8 Febbraio 2010

CINEMA:BUFERA SU HORROR PARANORMAL ACTIVITY,’VA VIETATO/ANSA

MUSSOLINI, INTERVENGA BONDI; MINISTERO, GIA’ DATO IL VIA LIBERA

(ANSA) – ROMA, 8 FEB – Al box office fa paura anche ad
Avatar, piazzandosi al secondo posto negli incassi del week end.
Nelle sale – dove è uscito senza alcun divieto – terrorizza i
minori, provocando crisi di panico e spingendo il presidente
della commissione Infanzia Alessandra Mussolini a sollecitare
l’intervento del ministro dei Beni culturali Sandro Bondi. E’
bufera su Paranormal Activity, l’horror low cost di Oren Peli –
costato 15 mila dollari, quasi 110 milioni di incasso negli Usa,
3,6 milioni di euro in tre giorni in Italia – contro il quale
scendono in campo anche genitori e associazioni, con il Codacons
che annuncia azioni legali. Il ministero si limita a precisare
che la commissione ha già dato il via libera.
   A lanciare l’allarme contro il film – che racconta i brividi
di Katie e Micah alle prese con una nuova casa nella periferia
di San Diego, di cui scoprono di non essere gli unici inquilini
– è la Mussolini. "E’ una pellicola ad alto contenuto
ansiogeno e non vietata ai minori, che sta provocando numerosi
casi di attacchi di panico e di problemi psicologici tra i
giovani", accusa. Se è tardi per vietarlo, almeno "vanno
studiate forme di avvertimento, indirizzate in particolare ai
genitori, affinché siano consapevoli dei rischi ai quali i
figli vanno incontro", sostiene la presidente della commissione
Infanzia.
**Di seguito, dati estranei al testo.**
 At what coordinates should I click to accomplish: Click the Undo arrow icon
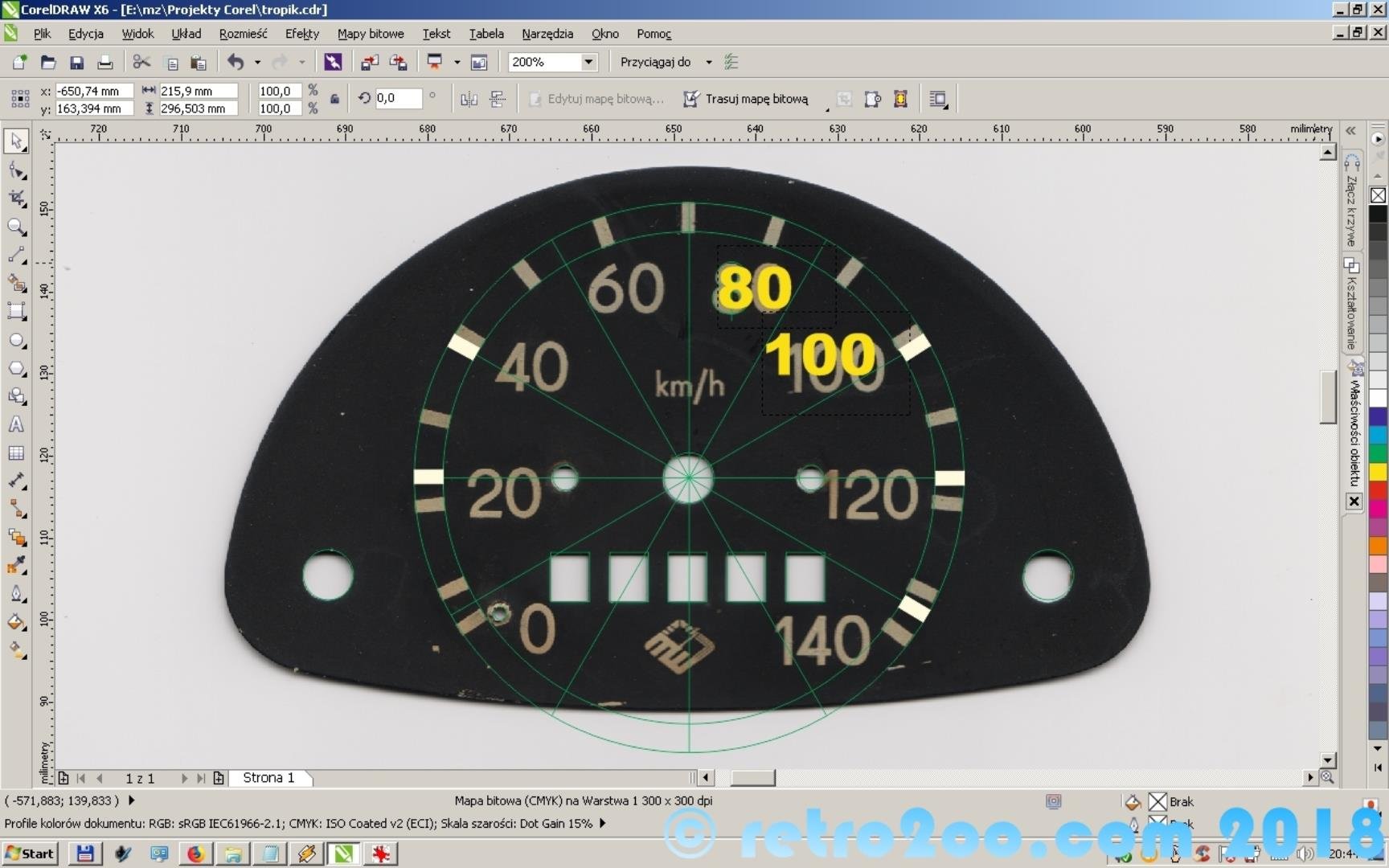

Da Napoli, in particolare, si segnala un boom di
richieste di intervento al 118 tra i ragazzi rimasti scioccati
dal film: il caso più grave, quello di una ragazzina di 14
anni, portata in ospedale in evidente stato catatonico.
   Per il Codacons ci sono gli estremi per ricorrere ad "azioni
legali": "I casi accertati di attacchi di panico e gli altri
effetti psicologici registrati nei minorenni, legati alla
visione della pellicola, dimostrano chiaramente l’esigenza di
vietarne la visione ad un pubblico di età inferiore ai 18
anni". Tra l’altro, spiega l’associazione, "i minorenni che in
questi giorni hanno subito effetti legati alla visione del film,
quali attacchi di panico, tremori, vomito, stato di choc,
potrebbero richiedere il risarcimento dei danni in tribunale".
   Molto critico anche il Movimento genitori, convinto della
necessità di "rivedere le modalità di giudizio con cui
vengono assegnati i divieti". Per di più, sottolinea il Moige,
"il trailer era decisamente esplicito" e "in America il film
é segnalato con una R, ossia vietato ai minori di 17 anni se
non accompagnati da un adulto, in Inghilterra è vietato ai
minori di 15 anni e in Germania e nei Paesi Bassi la visione è
vietata ai minori di 16 anni".
   Dal ministero dei Beni culturali (e dalla Filmauro, che
distribuisce Paranormal Activity in Italia) ci si limita a
ricordare che l’ottava sezione della commissione per la
revisione cinematografica si è già espressa il primo febbraio,
dando a maggioranza parere favorevole sull’uscita del film in
sala "senza limiti per i minori". (ANSA).